Identifying the bottlenecks by analyzing the results is a very interesting task and artistic too. It is an art because this activity involves elimination of some findings from analysis and keep focused on the critical ones because the more the data/findings the more chances to get confused.

Analysis can start with the basic tool reports i.e. latency, tps, hits, connection, throughput, vuload, resource usage, network usage, and conjunct with webpage and diagnostics (all big list i.e. db, jvm, threads, gc, memory, processor, profiling -- transaction drill down, method calls, classes, thread states, thread stacks, heap usage, memory analysis, …)

 

DSRs              

Identify who the stakeholders are

High level status --  steady/declining/improving followed by colors. It can be some times red and steady say

schedule slippage but stability is there .. like that.

Individual task wise status

Risks

Issues

Defects

 

TSRs  

What it should contain

Can Go Live – Yes/No

A summary of what this program about and what has been done as part of performance testing

Objective/s met ?

Performance requirements met ?

Key findings

Recommendations

Analysis :

Output of all the above stated analysis activities

Test execution register

Comparison reports

Latency comparison                -- report statistically(90%, avg, std, weighted avg ) and say the % improvement or degradation            because this says ultimately how fast your system is on what features and say about the user ‘feel good’ parameter is J, L  or ‘no change’

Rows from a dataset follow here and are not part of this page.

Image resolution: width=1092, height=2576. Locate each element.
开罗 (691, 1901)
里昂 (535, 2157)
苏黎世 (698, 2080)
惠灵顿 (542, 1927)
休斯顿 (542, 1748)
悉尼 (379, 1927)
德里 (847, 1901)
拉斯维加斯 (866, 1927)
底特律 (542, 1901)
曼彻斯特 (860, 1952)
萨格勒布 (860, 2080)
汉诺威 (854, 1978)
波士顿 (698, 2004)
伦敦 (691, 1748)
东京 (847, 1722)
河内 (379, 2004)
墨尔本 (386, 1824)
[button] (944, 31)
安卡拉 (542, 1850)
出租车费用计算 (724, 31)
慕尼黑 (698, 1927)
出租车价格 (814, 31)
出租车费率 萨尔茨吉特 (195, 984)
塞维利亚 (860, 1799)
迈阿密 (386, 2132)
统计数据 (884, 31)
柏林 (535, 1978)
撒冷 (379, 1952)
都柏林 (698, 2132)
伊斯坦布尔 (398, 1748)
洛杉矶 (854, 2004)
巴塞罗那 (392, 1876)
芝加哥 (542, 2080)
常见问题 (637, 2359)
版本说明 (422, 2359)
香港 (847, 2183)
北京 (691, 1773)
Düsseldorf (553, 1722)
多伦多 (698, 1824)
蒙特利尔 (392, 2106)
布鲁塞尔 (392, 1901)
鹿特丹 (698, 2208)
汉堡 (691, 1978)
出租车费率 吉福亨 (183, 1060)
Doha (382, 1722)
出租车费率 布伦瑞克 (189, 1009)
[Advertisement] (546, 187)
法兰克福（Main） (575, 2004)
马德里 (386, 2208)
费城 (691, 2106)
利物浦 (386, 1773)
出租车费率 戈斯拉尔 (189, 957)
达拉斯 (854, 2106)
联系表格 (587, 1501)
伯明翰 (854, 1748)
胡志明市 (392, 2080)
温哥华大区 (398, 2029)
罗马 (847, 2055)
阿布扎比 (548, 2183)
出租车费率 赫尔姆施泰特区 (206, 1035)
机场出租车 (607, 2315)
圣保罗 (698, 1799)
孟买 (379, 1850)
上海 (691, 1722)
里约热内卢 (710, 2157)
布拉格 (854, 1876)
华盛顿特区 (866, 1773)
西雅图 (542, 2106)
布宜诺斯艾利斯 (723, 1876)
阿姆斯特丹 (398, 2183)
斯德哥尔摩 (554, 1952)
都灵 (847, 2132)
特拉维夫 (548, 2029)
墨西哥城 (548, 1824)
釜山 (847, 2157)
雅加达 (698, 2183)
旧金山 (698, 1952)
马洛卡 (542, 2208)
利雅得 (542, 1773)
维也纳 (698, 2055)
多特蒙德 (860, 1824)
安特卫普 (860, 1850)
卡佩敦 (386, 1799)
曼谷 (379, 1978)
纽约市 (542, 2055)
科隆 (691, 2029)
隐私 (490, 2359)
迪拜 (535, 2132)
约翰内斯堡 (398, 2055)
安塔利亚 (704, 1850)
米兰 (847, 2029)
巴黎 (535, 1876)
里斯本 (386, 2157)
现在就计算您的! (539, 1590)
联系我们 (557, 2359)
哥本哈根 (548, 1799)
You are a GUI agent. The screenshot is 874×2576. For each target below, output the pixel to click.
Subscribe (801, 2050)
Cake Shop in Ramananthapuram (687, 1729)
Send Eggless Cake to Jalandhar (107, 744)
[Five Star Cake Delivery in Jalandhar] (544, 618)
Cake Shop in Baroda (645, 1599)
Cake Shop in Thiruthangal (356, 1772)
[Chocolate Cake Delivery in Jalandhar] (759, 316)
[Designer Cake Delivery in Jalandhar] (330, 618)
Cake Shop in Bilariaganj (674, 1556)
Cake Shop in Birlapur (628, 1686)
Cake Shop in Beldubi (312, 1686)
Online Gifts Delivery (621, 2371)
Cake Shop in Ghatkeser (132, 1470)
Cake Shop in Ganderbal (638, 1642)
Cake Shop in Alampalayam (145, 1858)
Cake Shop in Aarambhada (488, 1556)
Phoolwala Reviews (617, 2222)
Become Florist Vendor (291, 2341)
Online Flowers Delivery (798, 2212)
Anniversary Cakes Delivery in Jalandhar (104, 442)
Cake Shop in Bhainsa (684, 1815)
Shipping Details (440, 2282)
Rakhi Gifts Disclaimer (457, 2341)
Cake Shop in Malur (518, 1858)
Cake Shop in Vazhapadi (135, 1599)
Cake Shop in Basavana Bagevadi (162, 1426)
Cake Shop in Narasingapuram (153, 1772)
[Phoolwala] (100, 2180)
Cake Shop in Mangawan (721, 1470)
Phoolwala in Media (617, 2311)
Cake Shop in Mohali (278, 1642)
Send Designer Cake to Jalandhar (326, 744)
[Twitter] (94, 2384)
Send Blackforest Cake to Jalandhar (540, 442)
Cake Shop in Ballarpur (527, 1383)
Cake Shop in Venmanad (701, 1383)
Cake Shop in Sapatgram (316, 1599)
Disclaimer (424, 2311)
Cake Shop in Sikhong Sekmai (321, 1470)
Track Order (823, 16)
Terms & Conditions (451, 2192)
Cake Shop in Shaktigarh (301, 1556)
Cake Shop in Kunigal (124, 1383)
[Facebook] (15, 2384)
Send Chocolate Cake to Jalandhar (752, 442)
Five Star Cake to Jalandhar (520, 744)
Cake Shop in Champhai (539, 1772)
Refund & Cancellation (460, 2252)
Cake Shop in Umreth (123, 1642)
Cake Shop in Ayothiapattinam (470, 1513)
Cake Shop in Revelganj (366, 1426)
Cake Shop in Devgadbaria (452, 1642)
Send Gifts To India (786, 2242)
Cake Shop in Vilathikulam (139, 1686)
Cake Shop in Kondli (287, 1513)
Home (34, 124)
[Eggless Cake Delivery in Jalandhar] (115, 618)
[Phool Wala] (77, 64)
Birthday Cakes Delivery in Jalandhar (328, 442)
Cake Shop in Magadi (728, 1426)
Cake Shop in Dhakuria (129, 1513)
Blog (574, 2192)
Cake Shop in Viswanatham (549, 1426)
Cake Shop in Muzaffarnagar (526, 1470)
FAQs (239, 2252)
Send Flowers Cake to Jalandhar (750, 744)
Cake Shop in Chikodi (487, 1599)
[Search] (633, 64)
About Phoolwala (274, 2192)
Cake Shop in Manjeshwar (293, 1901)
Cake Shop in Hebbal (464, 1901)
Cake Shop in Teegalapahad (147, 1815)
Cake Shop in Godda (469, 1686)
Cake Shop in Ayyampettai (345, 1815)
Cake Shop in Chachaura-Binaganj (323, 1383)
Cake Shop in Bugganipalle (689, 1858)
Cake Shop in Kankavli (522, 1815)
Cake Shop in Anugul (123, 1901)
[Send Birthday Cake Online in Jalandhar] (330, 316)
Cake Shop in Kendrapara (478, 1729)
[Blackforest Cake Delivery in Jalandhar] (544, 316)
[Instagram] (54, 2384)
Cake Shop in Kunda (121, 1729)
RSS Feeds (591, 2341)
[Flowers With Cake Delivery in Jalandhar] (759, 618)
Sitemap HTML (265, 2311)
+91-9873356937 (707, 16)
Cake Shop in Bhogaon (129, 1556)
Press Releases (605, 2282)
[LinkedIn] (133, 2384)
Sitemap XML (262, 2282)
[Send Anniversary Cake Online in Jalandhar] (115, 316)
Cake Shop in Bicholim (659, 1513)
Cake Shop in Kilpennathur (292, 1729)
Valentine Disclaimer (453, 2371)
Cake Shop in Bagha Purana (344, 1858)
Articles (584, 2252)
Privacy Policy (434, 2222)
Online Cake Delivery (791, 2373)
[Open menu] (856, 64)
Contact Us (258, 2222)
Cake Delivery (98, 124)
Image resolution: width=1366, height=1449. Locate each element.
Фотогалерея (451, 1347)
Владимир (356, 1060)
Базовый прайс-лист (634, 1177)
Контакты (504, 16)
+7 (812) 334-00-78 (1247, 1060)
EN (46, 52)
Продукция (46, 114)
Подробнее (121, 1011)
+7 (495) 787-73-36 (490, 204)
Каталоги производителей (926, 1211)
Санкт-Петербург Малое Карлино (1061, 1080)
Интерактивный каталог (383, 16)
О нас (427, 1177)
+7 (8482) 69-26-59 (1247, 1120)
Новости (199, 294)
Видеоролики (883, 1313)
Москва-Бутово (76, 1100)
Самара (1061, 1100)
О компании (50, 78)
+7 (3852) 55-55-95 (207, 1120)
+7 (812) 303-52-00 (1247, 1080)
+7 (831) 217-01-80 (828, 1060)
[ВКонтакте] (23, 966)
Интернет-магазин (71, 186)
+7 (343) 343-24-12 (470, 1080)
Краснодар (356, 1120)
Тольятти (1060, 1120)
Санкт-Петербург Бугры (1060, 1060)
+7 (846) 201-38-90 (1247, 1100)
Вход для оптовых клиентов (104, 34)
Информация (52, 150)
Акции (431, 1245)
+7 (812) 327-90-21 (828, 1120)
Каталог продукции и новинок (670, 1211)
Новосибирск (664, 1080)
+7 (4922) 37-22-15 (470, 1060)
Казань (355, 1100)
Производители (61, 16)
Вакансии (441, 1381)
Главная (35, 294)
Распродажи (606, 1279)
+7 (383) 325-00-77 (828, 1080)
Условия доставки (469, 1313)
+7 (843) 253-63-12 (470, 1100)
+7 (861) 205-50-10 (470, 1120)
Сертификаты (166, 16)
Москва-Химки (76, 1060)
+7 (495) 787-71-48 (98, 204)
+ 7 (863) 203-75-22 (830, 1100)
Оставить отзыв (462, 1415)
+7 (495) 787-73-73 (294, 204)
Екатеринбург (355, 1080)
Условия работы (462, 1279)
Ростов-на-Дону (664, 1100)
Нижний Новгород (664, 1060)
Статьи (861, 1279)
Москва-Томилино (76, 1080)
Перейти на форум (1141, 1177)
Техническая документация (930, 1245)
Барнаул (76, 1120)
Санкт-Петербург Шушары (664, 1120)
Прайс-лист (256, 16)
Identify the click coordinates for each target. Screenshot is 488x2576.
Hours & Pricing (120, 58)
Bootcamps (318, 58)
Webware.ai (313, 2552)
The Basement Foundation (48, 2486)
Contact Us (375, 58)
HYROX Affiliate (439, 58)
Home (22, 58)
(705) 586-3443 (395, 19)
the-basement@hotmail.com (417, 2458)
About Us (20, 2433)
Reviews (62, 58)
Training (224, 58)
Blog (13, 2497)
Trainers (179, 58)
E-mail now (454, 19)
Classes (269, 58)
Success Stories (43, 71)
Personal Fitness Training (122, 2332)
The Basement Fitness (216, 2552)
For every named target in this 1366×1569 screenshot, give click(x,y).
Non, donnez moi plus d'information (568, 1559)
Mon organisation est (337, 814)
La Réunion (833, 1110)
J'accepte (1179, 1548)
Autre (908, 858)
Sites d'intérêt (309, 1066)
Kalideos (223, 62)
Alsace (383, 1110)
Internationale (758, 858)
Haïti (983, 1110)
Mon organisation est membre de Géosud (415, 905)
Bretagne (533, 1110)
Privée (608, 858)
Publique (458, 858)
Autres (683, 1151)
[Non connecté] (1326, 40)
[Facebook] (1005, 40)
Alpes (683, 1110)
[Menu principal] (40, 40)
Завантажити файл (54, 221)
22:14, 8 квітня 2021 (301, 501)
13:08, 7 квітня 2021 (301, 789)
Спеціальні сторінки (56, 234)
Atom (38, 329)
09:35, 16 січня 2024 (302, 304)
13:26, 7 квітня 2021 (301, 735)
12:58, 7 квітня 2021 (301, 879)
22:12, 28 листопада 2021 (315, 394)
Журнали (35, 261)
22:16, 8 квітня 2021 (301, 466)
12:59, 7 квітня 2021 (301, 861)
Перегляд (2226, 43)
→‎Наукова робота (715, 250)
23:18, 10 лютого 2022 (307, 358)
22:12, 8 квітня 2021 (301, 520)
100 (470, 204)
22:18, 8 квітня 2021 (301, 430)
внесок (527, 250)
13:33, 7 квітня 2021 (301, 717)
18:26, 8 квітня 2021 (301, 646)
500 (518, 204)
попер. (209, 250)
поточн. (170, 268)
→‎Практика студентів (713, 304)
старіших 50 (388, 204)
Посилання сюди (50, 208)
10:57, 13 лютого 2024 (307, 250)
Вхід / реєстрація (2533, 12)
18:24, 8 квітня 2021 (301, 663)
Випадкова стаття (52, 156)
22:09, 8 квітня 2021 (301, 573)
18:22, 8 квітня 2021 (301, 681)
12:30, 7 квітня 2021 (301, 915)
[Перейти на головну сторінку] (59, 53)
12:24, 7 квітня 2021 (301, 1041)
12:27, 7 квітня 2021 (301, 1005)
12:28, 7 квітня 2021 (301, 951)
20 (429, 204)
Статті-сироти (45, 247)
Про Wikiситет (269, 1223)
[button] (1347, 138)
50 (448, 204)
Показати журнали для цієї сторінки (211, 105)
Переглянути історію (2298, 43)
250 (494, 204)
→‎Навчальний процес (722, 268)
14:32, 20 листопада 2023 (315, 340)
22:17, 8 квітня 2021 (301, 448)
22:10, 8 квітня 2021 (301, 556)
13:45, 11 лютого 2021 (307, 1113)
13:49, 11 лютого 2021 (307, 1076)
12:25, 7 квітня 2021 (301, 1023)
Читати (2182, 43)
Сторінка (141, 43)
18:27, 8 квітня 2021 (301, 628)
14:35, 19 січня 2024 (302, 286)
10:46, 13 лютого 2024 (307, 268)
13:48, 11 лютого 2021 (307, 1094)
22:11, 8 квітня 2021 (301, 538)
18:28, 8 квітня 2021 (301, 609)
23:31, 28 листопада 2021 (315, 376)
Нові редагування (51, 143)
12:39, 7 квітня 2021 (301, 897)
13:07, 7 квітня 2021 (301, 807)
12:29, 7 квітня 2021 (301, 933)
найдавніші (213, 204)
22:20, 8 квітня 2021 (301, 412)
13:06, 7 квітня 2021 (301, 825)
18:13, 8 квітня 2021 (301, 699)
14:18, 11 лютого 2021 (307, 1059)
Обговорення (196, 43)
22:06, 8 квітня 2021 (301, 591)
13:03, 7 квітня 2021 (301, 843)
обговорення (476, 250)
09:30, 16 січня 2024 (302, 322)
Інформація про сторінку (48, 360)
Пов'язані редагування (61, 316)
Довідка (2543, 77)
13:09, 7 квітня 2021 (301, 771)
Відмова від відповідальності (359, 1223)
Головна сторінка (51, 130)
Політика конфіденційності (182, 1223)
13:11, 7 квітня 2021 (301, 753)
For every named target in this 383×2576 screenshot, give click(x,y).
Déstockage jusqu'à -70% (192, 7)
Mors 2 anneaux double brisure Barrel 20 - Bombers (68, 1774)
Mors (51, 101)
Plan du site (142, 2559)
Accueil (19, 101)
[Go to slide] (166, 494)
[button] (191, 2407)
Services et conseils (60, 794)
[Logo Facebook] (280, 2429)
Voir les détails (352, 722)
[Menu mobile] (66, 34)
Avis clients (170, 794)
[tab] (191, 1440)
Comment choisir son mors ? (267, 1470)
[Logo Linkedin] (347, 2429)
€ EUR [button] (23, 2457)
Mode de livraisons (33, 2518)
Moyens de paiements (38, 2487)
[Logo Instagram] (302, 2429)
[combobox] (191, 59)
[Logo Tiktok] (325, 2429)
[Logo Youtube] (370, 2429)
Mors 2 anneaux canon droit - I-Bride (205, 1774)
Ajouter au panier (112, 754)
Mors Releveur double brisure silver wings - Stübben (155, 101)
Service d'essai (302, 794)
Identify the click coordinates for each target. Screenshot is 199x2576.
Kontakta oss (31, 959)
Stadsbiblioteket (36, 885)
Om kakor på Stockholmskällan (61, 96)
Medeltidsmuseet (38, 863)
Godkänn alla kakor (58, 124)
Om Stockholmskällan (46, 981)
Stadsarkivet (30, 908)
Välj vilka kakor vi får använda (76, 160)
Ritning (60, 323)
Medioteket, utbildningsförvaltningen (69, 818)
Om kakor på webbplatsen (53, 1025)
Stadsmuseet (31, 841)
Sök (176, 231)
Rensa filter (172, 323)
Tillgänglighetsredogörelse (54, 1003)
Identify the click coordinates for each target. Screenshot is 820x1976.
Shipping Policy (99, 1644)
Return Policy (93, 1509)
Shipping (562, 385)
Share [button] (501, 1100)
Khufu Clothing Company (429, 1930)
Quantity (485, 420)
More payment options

Resource usage comparison     -- always a picture worth thousand words. So show graphically how the improvement/degradation comparatively

System behavior comparison – eg: show the shift in break point graphically for and an indication on the capacity

                       

 

 

Then how performance engineering is done ?

 

If you have followed what I said initially about performance engineering, then you must understand performance testing is a part of performance engineering space. For those who think on a practical sense, performance testing bounded and supported by performance engineering activities. Hence, some of the activities stated in the performance test strategy fall under performance engineering activity list.

The other tasks that falls under PE space are the next steps after conducting the tests i.e. tuning the system for optimal performance.

The other parallel tasks of PE are tunneling the performance bottlenecks identified during performance testing towards design phase and provide architectural guidance to the solution architects to avoid probable performance issues or bottlenecks in the future.